Lokasi : Kalinangka, Kulon Progo
Peserta: 69 anak (dari target 75 anak)
Pendamping: Ibu Maria Onk—Guru Happy Holly Kids (Pembicara dua sessi), Fasilitator mahasiswa dari berbagai universitas, Guru-guru di SD Bopkri Kalinangka, SD Bopkri Palihan, SD Bopkri Gunungijo, dan SDK Plampang
Sekolah terlibat: SD Bopkri Pranti (Bantul), SD Bopkri Sidomulyo 1 dan 2 (Sleman), SD Bopkri Temon, SD Bopkri Kalinangka, SD Bopkri Palihan, SD Kristen Widodo Plampang
Anak-anak kelas 6 sudah menyelesaikan semua tugasnya dalam belajar secara formal di sekolah sejak bulan Mei lalu.
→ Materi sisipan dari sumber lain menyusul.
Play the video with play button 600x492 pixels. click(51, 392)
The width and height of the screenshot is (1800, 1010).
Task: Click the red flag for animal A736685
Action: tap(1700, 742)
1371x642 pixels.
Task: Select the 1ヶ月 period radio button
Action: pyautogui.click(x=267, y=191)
Demikian pula yang terjadi terhadap anak-anak Beasiswa dampingan kita. Sebagai bagian dari pendampingan kepada mereka, seperti biasa tahun ini kami mengadakan retreat untuk anak-anak kelas enam ini. Mempersiapkan mereka menghadapi masa remaja dan memberi motivasi agar mereka melanjutkan sekolahnya—beberapa diantara mereka memang enggan bersekolah lagi dan lebih suka bermain di rumah.
Untuk itu disusun suatu acara yang mengajak anak-anak menyadari bahwa mereka diciptakan unik dan khusus oleh Tuhan untuk menghadapi hidup ini. Anak-anak juga dibukakan berbagai talenta dan bakat mereka lewat berbagai permaianan—membuat menara dari sedotan, menuliskan cita-cita, merengkuh cita-cita—anak-anak diminta bekerja sama mengambil cita-cita yg sudah ditulis di tempat yang cukup jauh dari jangkauan tangan, dan berbagai permainan kerjasama.
Kegiatan dibagi menjadi dua kegiatan utama yaitu ceramah di sore dan malam hari serta outbond di pagi siang harinya. Semua dijalankan dengan penuh permainan.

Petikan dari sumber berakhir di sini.